Sunday, 6 September 2015

How have conceptions of earth, environment and otherness changed over the years in relation to conceptions of politics, science and truth—and how might these conceptions and connections be thought through differently?

A truism of PhD study: you've got to have a question! I've known this for some time—and already lost count of the times that I've been prompted for it—but struggled to come up with a question for my own project. Not so much because I couldn't boil my interests down to a simple sentence but rather because I hated what that residue looked like and couldn't quite bring myself to repeat it!
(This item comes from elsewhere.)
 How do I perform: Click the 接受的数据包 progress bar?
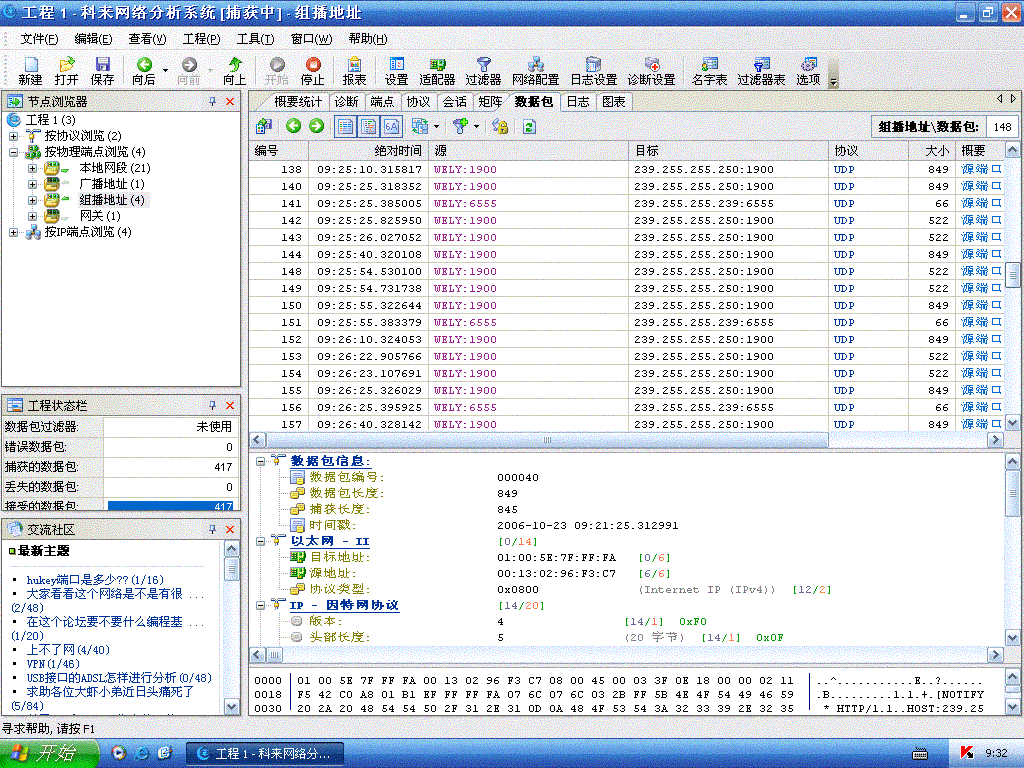(x=172, y=505)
Having spent the last few days at the 2015 RGS-IBG conference, listening to ever so many interesting presentations of ideas by researchers of all ages and stages struggling with many of the same issues as I am, it now seems clear (in fact I somehow woke up this morning with these words rumbling around my head):
How have conceptions of earth, environment and otherness changed over the years in relation to conceptions of politics, science and truth—and how might these conceptions and connections be thought through differently?
Okay, so that's two questions, strictly speaking, but they're really two sides of the same coin. Also, it is still extremely ambitious and far-reaching. However, I think that, from now on, every time that someone remarks, with a half-masked air of incredulity, that this is an 'ambitious' project, I will simply reply, with as sweet a smile as I can muster: yes, and?…

That is not something that I feel the need to justify. I claim it by right—for myself and for anyone else who wants it! Perhaps such grand plans will fail, perhaps they will not. In any case, I will not allow them to fail due to the doubtfulness or lack of imagination of others. It will take more than a slightly flippant smile to navigate the rocky waters of academic conservatism but I think that, suitably bedecked, it is possible.
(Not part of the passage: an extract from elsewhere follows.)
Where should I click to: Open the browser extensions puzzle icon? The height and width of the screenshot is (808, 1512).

If anybody is allowed to ask Big Questions, everybody must be allowed to ask Big Questions. The gerontocratic settlement that has Youngers do the plodding leg-work so that Elders can do the far-seeing speculation is not only unjust—it just doesn't work…

All of which is not to suggest that the last few days have been discouraging—quite the opposite. I've been extremely encouraged by the generosity and good-heartedness of those I've been able to meet and to see again. Particularly, Lauren Rickards, Simon Dalby and Rory Rowan but I could easily list a dozen others.

This week has also brought home to me just how much work there is to be done—not only on my own project(s) but also in taking on the many assorted inadequacies concerning how various forms of knowledge are supposed to be made conversant. Geography is a strange discipline in this respect: it is so very good at providing space within which questions that cut across traditional dividing lines can be asked but so very bad at recognising its own informal fissures and striations that carve up the epistemic field in manners no less arbitrary or effective.

As a concluding aside, this blog has been a little quiet over the summer. It has been an extraordinarily hectic one for various reasons, not least of which is that I will be uprooting my life and moving to Aberystwyth in a couple of weeks. Five days of work left in which to tie up five years of loose ends (from my current job). Then packing!

There will be more blogging on the other side… (Particularly at EISA, which I am very much looking forward to!)